California Democratic congressman backs federal preemption of state privacy laws

12 February 2020 9:40pm
California law

12 February 2020. By Dave Perera.

A Democratic congressional representative from California today expressed support for federal preemption of state privacy laws and criticized his state's first-in-the-nation privacy law, pitting himself against others in the state delegation who have strongly supported the California Consumer Privacy Act.

A federal privacy bill "will in some ways preempt laws" such as the CCPA, Tony Cárdenas said during a morning event in Washington, DC. A proliferation of state laws will impair commerce, Cárdenas told MLex after the event.

"What happens when you have state-by-state laws, is all of a sudden [businesses] have to adhere to their state law and they have to modify their processes and that affects their ability to do business in other states, and vice versa."

Cárdenas sits on the House Energy & Commerce committee and is vice-chair of the subcommittee on consumer protection. The committee is drafting a bipartisan privacy bill, but preemption remains a key point of disagreement.

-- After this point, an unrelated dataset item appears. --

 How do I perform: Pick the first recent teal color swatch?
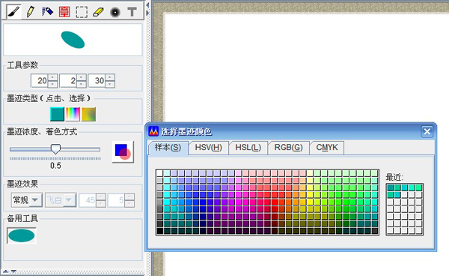(x=390, y=188)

Subcommittee Chairwoman Jan Schakowsky has repeatedly urged her colleagues to tackle the question of preemption last, after settling debate on other policy matters. The Illinois Democrat isn't opposed to preemption but has said she is unwilling to cede the matter at the outset.

Cárdenas also panned the California privacy law for being rushed, calling it "a work in progress" at the moment of its signing and even today.

State lawmakers drafted it during a 7-day session in summer 2018 to prevent a stricter privacy initiative from being on the general election ballot.

The result is akin to a "half-painted" room, said Cárdenas, himself a former member of the California assembly. State lawmakers understood they would have to later modify the bill, Cárdenas said, but haven't done so.

"When legislatures do that, they say, 'Yeah, we had to try to figure out a fix for now and we'll come back to it later.' Nine times out of 10, they never come back to it later."

Others disagree.
"It wasn't just thrown together overnight," said Justin Brookman, director for consumer privacy and technology policy at Consumer Reports. Advocates collaborated beforehand to prepare the ballot initiative language that voters would have faced in November but for the compromise that replaced it with the CCPA, Brookman said in a telephone interview.

Other members of the California delegation have also been more effusive with their praise of the law.

Among them is House Speaker Nancy Pelosi, the San Francisco Democrat who in April 2019 said preemption is "just not going to happen. We in California are not going to say, 'You pass a law that weakens what we did in California.' That won't happen."